Running batch norm tweaks

Continuing a discussion from Lesson 11 thread… The goal is to speed up running batchnorm (rbn) by only recalculating statistics occasionally. Something like this (although this isn’t working):

class RunningBatchNorm(nn.Module):
    def __init__(self, nf, mom=0.1, eps=1e-5):
        super().__init__()
        self.mom, self.eps = mom, eps
        self.mults = nn.Parameter(torch.ones (nf,1,1))
        self.adds  = nn.Parameter(torch.zeros(nf,1,1))
        self.register_buffer('sums', torch.zeros(1,nf,1,1))
        self.register_buffer('sqrs', torch.zeros(1,nf,1,1))
        self.register_buffer('count', tensor(0.))
        self.batch = 0
        self.iter  = 0
        
    def update_stats(self, x):
        bs,nc,*_ = x.shape
        self.batch += bs
        self.iter  += 1
        
        if self.batch > 1000 and self.iter%2: return
        
        self.sums.detach_()
        self.sqrs.detach_()

        dims = (0,2,3)
        s    = x    .sum(dims, keepdim=True)
        ss   = (x*x).sum(dims, keepdim=True)
        c    = s.new_tensor(x.numel()/nc)

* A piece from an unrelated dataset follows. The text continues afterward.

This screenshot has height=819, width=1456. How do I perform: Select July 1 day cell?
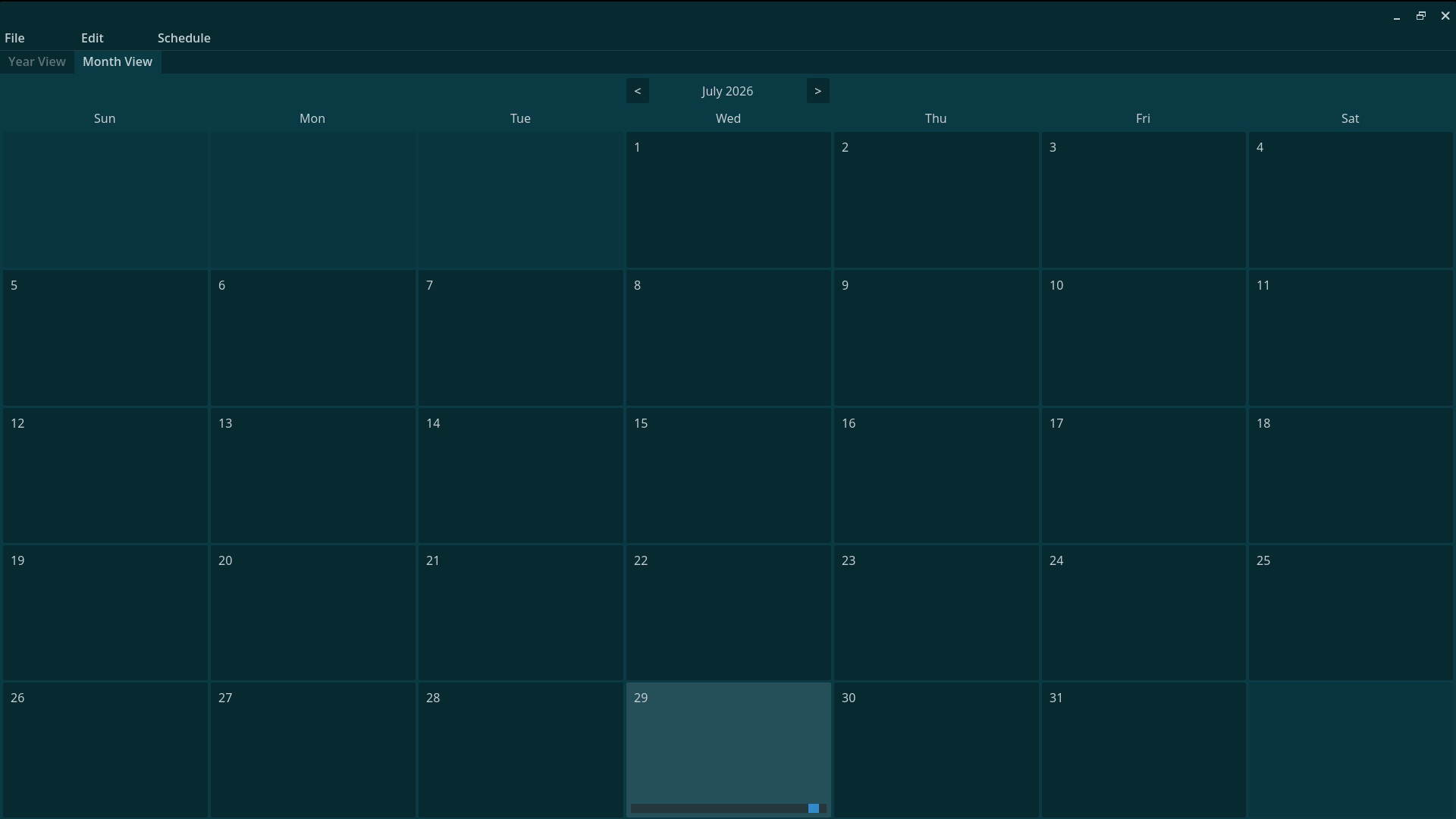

        mom1 = s.new_tensor(1 - (1-self.mom)/math.sqrt(self.batch-1))
        self.sums .lerp_(s , mom1)
        self.sqrs .lerp_(ss, mom1)
        self.count.lerp_(c , mom1)
        self.means = self.sums/self.count
        self.varns = (self.sqrs/self.count).sub_(self.means.pow(2))
        if self.batch < 20: self.varns.clamp_min_(0.01)

    def forward(self, x):
        if self.training: self.update_stats(x)
        factor = self.mults / (self.varns+self.eps).sqrt()
        offset = self.adds - self.means*factor
        return x*factor + offset

That’s easy:

class RunningBatchNorm(nn.Module):
    def __init__(self, nf, mom=0.1, eps=1e-5):
        super().__init__()
        self.mom, self.eps = mom, eps
        self.mults = nn.Parameter(torch.ones (nf,1,1))
        self.adds  = nn.Parameter(torch.zeros(nf,1,1))
        self.register_buffer('sums', torch.zeros(1,nf,1,1))
        self.register_buffer('sqrs', torch.zeros(1,nf,1,1))
        self.register_buffer('count', tensor(0.))
        self.batch = 0
        self.iter  = 0
        
    def update_stats(self, x):
        bs,nc,*_ = x.shape
        self.batch += bs
        self.iter  += 1
        
        if self.batch > 1000 and not self.iter%9: return
        
        dims = (0,2,3)
        s    = x    .sum(dims, keepdim=True)
        ss   = (x*x).sum(dims, keepdim=True)
        c    = s.new_tensor(x.numel()/nc)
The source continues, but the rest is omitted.